= Your instructions =
Retype the listing exactly; omit pictures.
┌─ Supplied data
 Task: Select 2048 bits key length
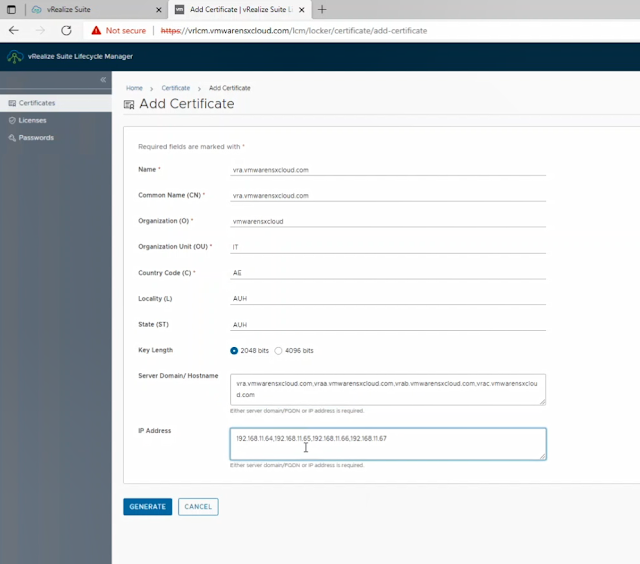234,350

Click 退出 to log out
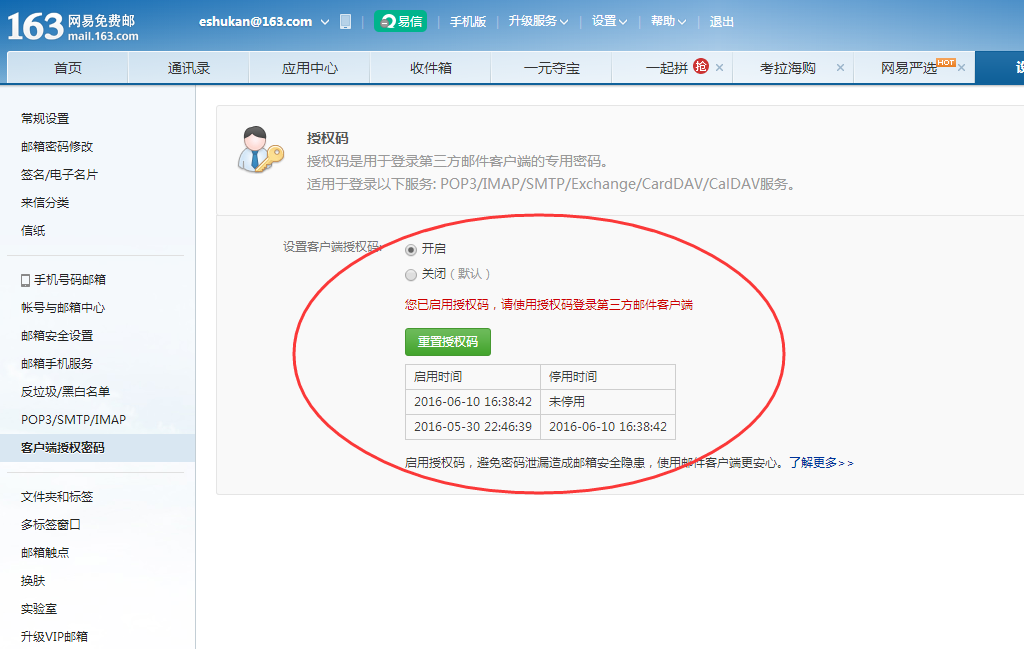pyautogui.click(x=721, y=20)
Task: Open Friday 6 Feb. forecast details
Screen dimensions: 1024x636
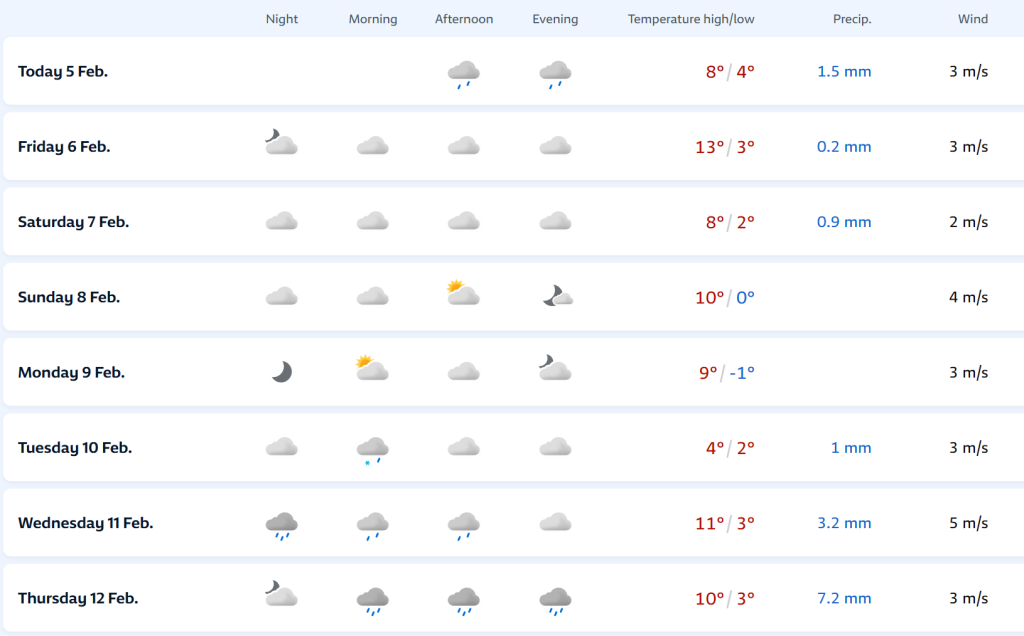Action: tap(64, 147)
└─
= Answer below =
 Task: Select 2048 bits key length
234,350

Click 退出 to log out
pyautogui.click(x=721, y=20)
Task: Open Friday 6 Feb. forecast details
Screen dimensions: 1024x636
Action: tap(64, 147)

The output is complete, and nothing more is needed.